Mas não vá pensar que é a única verdade e que todo o resto é falso. Saiba
que Deus é sem forma, e que pode também ter forma. Você acredita numa coisa,
mas as pessoas têm o direito de acreditar em outra.
Novamente
ouvindo falar de várias verdade, M não sabe o que responder. Não leu nada
assim em seus livros! Seu orgulho recebeu outro golpe, mas ainda não está
completamente esmagado. Por isso, prepara-se para discutir um pouco.
M
— Bom, admitamos que Ele tenha uma forma: mesmo assim, o senhor não está
querendo falar de uma forma de barro?
SR
— Por que de barro? Ela é feita de espírito!
M
não compreende, e diz: “Ouça, de qualquer modo é preciso explicar para
aquele que adora uma imagem de barro que aquela imagem não é Deus, e a adoração
que ele oferece à imagem deve ser relacionada com Deus! Não se deve adorar
terra!”
SR
(irritado) — Essa gente de Calcutá é assim mesmo! Dando conferências para
os outros para lhes explicar o que eles precisam pensar! Reflitam um pouco sobre
si mesmos. Quem são vocês para explicar? Só Aquele a quem pertence o universo
é capaz disso. Ele fez o mundo, a lua, o sol, as estações, o homem, os
animais. Previu seu alimento, um pai e uma mãe para protegê-los. Pôs nos pais
o amor por seus filhos. Só Ele sabe o que é preciso explicar. Vocês acham que
Ele pensou em tudo, menos isso? Se houver necessidade de explicação, Ele se
encarregará disso. É Ele o nosso guia interior. Mesmo que haja algo errado na
adoração de uma imagem de barro, será que Ele não sabe que esse culto se
dirige a Ele? Ele fica satisfeito com esse culto da forma como é feito. Por que
você fica quebrando a cabeça? É melhor você tratar de adquirir um pouco de
conhecimento e de amor a Deus!
M
sentiu sua vaidade definitivamente esmagada.
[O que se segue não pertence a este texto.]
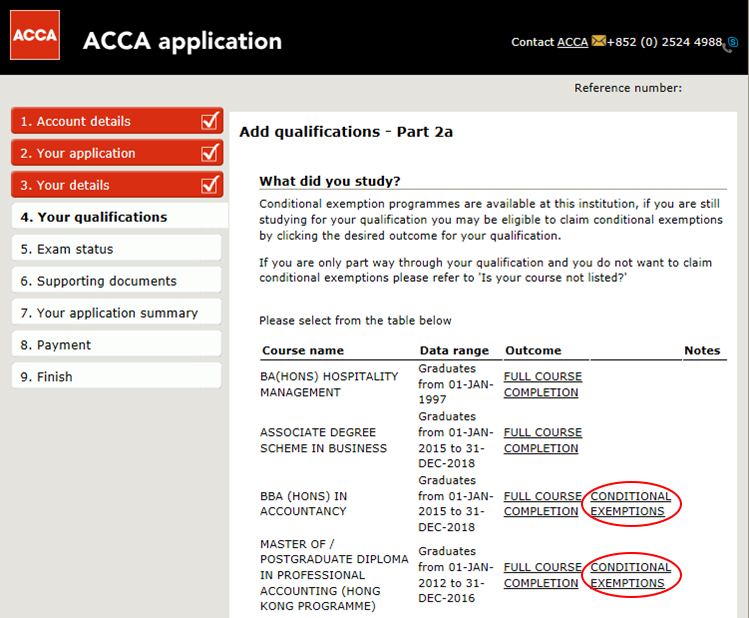Select Conditional Exemptions for BBA (Hons) Accountancy
The image size is (749, 618).
click(630, 503)
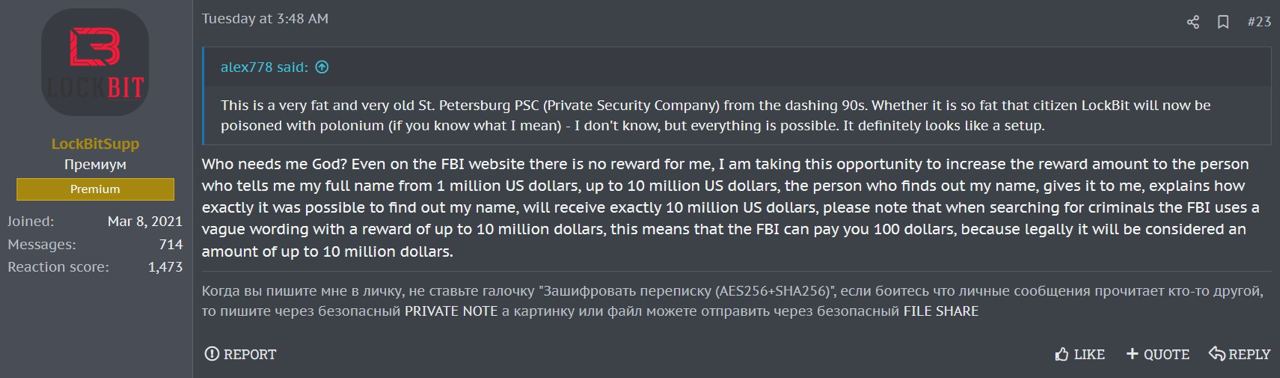Click the gold Premium badge

[95, 189]
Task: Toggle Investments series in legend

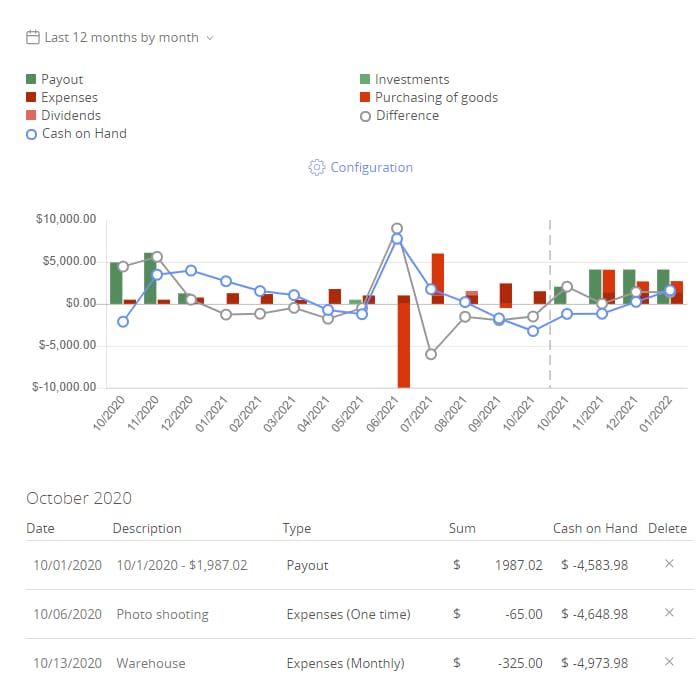Action: [x=411, y=80]
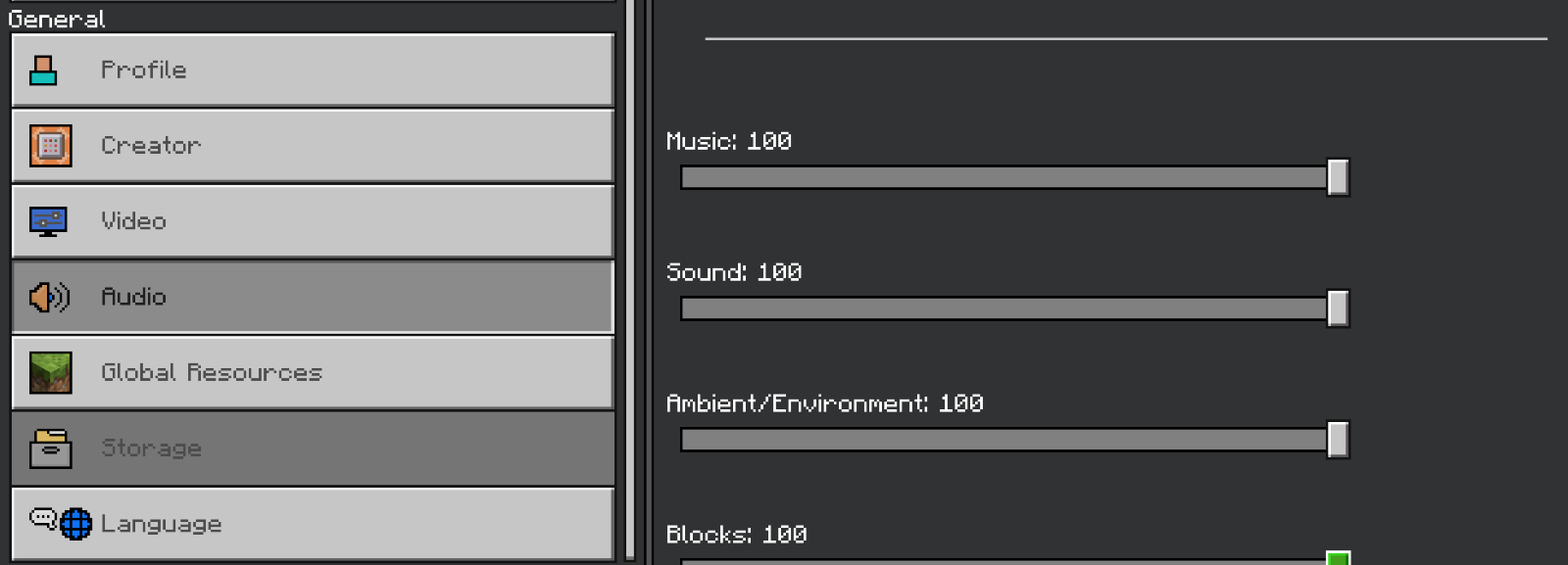Click the Language globe icon
The width and height of the screenshot is (1568, 565).
75,524
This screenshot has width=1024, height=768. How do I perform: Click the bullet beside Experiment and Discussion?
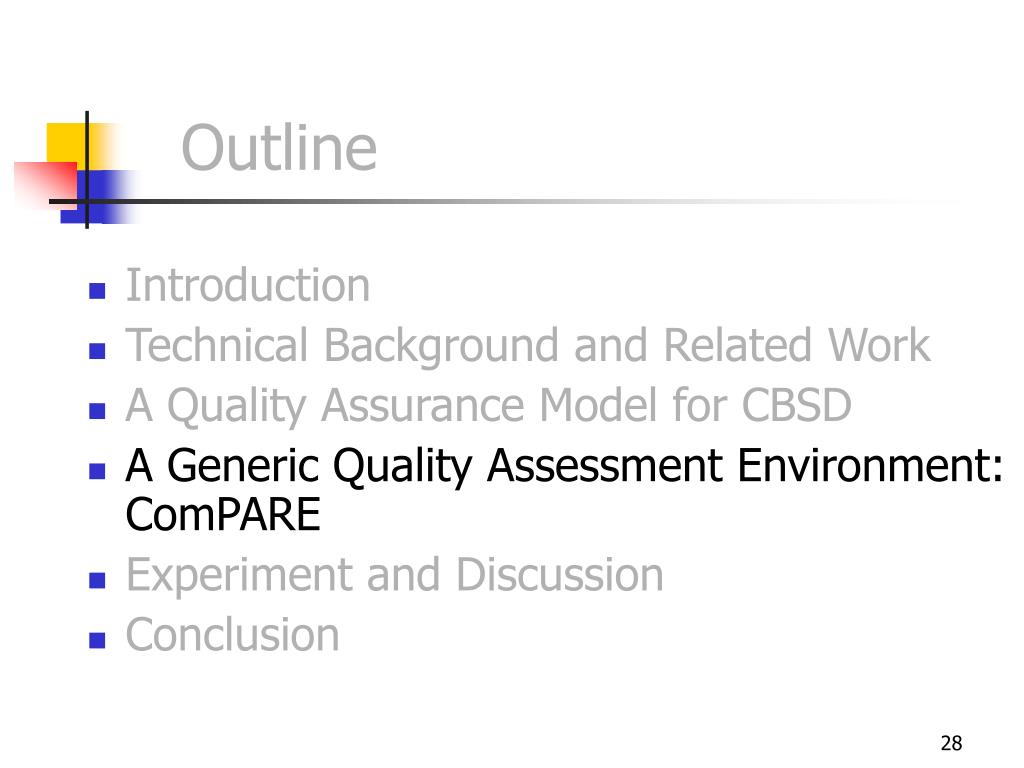[97, 580]
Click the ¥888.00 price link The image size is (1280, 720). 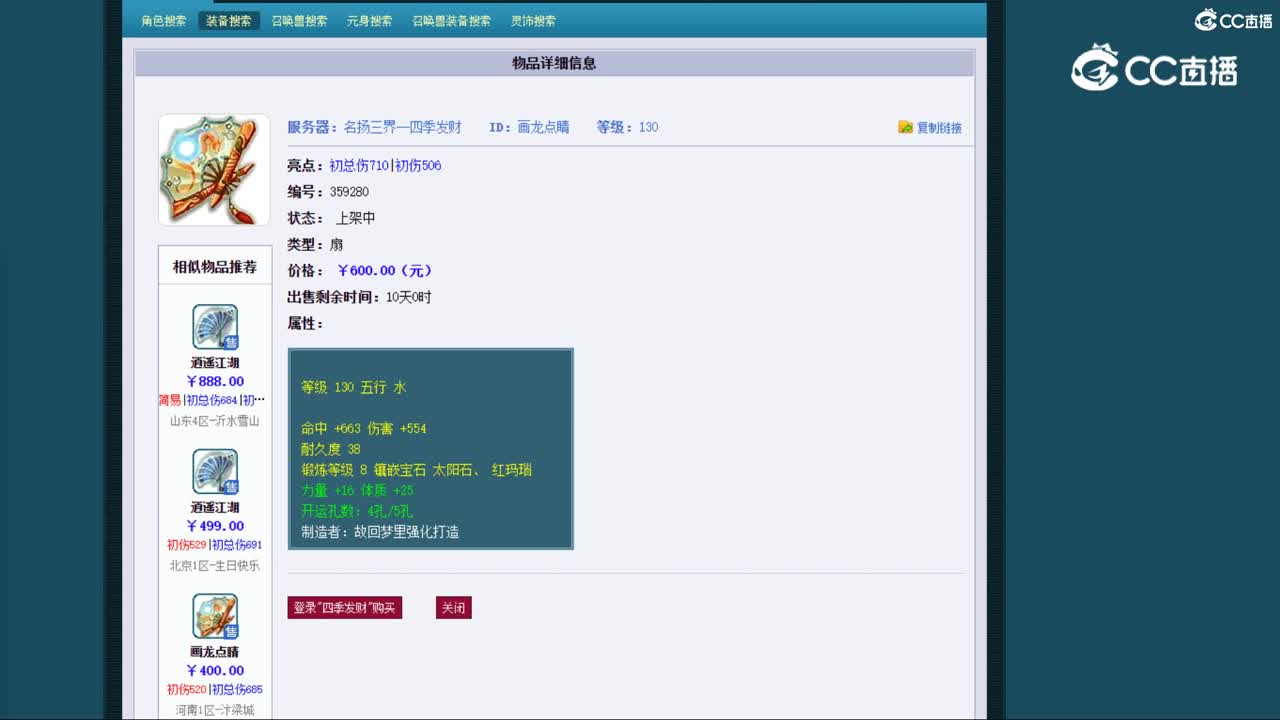click(214, 381)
Pensou: “Ele realmente tem razão.
O que me deu na cabeça para dar lição aos outros? O que sei eu de Deus? Será
que eu amo Deus? Como diz o provérbio: “Ele não tem lugar para se deitar e
oferece sua cama aos amigos”. Ensinar aos outros o que a gente mesma não
compreende não é nem honesto nem inteligente. Afinal de contas, não se trata
de matemática, de literatura ou de história, mas do conhecimento de Deus. O
que ele está dizendo me agrada totalmente!”
Foi
essa a primeira e a última vez que M discutiu com o Mestre.
SR
— Você diz “imagem de barro”. Se uma pessoa adora o barro, deve haver um
motivo. Deus previu Ele mesmo todas essas formas de adoração. O mundo é dEle,
Ele é o mestre da diversidade. Previu para cada um a forma de adoração de que
cada um é capaz. Como uma mãe de cinco filhos que traz um peixe do mercado e o
prepara de diversas maneiras: com arroz para esse, frito para aquele, com molho
picante, refogado. Conforme agrada a cada um. Aquilo que o estômago de cada um
pode digerir. Certo?
5
M
disse humildemente: “Sim, senhor”. Depois perguntou: “Como voltar a mente
para Deus?”
SR
— Cantar sem parar o louvor de Seu Nome, e procurar a companhia dos santos.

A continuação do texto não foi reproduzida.